El barco se estremeció de repente, emitiendo gemidos y quejidos que parecían proceder de sus mismísimas entrañas. Todos nos aferramos a lo que pudimos durante unos momentos, hasta que el movimiento cesó. Después, Mopher Gorb prosiguió.

—Cedo mis contenedores al que me suceda y ruego que se cacen buenas sabandijas para nuestras calderas.

Aunque no entendía muy bien lo que decía, tuve ganas de vomitar.

Mopher Gorb se escabulló por el rastrillo, que descendió al instante a su espalda. El capitán barón avanzó pavoneándose hacia nosotros; el gran sombrero osciló sobre su cabeza.

—Soy Armiad-naam-Sliforg-ig-Vortan, capitán barón de este casco, perteneciente a La Mano Que Aprieta. Me siento profundamente honrado de daros la bienvenida a vos y a vuestro amigo. —Me hablaba a mí, en un tono de voz conciliador bastante desagradable. Su reacción me sorprendió, y el hombre sonrió—. A mi entender, señor, sólo transmitisteis a mi basurero mayor unos cuantos de vuestros títulos, ya que no os rebajaríais a comunicar a una persona como él vuestro auténtico nombre y jerarquía. Sin embargo, como capitán barón me está permitido, ¿verdad?, dirigirme a vos por el nombre más conocido entre nosotros, al menos en nuestro Maaschanheem.

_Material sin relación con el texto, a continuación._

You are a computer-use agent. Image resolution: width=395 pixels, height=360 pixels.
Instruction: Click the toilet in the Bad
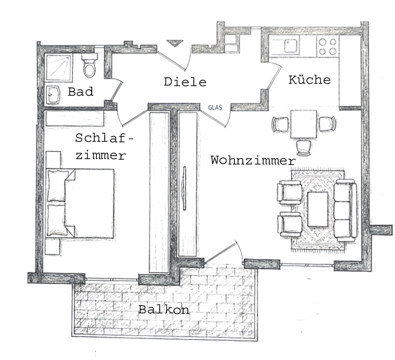[90, 65]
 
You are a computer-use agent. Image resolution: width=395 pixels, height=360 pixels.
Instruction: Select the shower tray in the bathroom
[59, 67]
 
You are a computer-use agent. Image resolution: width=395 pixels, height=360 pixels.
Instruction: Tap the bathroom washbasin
[53, 95]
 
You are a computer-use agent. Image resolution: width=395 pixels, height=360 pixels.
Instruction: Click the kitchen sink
[292, 46]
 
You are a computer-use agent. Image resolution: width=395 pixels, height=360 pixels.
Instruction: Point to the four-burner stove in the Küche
[327, 47]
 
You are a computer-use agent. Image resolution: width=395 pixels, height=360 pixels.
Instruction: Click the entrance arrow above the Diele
[174, 44]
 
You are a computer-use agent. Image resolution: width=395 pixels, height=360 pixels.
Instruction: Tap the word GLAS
[215, 108]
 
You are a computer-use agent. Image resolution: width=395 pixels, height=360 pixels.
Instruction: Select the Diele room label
[185, 82]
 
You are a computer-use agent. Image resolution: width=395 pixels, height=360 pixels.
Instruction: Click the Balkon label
[164, 309]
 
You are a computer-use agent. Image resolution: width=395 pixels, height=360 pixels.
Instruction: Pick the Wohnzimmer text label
[253, 160]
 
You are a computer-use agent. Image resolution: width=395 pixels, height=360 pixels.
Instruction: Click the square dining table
[304, 124]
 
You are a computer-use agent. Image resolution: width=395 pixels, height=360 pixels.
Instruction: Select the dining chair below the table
[304, 148]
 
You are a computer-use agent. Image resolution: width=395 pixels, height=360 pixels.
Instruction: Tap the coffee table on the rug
[318, 209]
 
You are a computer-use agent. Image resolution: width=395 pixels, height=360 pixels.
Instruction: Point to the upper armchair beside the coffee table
[289, 192]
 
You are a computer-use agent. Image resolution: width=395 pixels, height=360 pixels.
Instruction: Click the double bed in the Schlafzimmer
[80, 203]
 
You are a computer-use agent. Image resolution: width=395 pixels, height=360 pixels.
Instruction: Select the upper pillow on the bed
[58, 186]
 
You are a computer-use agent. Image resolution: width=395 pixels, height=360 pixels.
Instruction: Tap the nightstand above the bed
[53, 160]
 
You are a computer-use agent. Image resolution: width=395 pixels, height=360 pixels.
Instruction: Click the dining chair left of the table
[280, 124]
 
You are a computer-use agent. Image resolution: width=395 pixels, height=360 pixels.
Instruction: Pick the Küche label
[310, 80]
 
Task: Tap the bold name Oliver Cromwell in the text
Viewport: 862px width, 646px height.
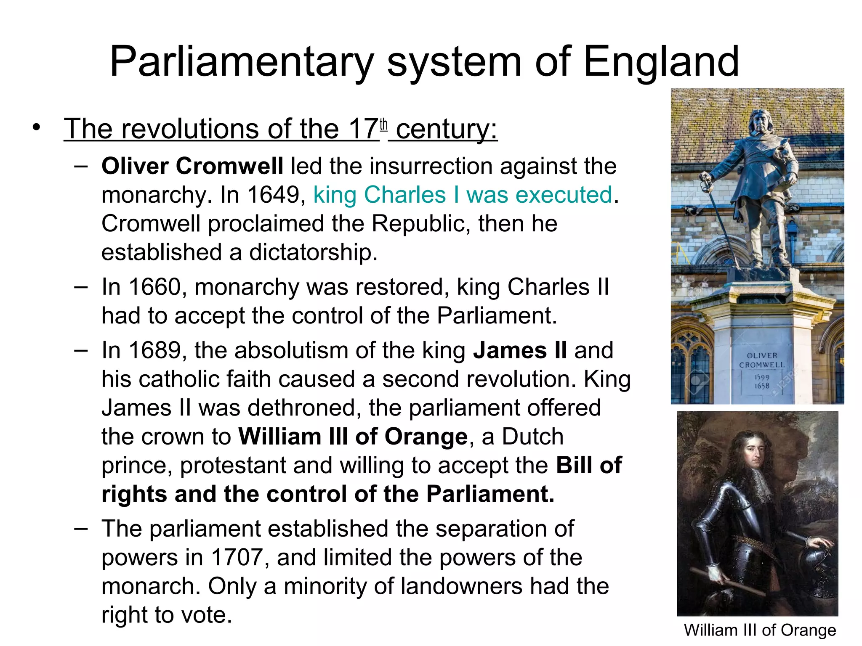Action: point(192,166)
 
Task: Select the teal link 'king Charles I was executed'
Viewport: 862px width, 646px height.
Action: point(463,195)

—¿Conocéis mi nombre, capitán barón?

—Oh, por supuesto, alteza. He reconocido vuestro rostro gracias a los libros. Todos han leído vuestras hazañas contra los piratas de Tynur, vuestra búsqueda de la Perra Vieja y su hija, el misterio relativo a la Ciudad Turbulenta que resolvisteis. Y muchas, muchas más. Sois un héroe para los habitantes de Maaschanheem, alteza, como lo sois para vuestros conciudadanos de Draachenheem. No sé deciros cuánto me satisface poder agasajaros, sin el menor deseo de publicidad para mi casco. Me gustaría dejar claro que nos abruma el honor de teneros a bordo.

Apenas pude contener una sonrisa ante los torpes y groseros intentos de imitar los buenos modales de que hacía gala aquel hombrecillo deleznable. Decidí adoptar un tono altivo, puesto que tal se esperaba de mí.

—Entonces, señor, ¿cómo me llamáis vos?

—¡Oh, alteza! —exclamó, con una sonrisa tonta—. ¡Pero si sois el príncipe Flamadin, señor electo de Valadeka, y el héroe de los Seis Reinos de la Rueda!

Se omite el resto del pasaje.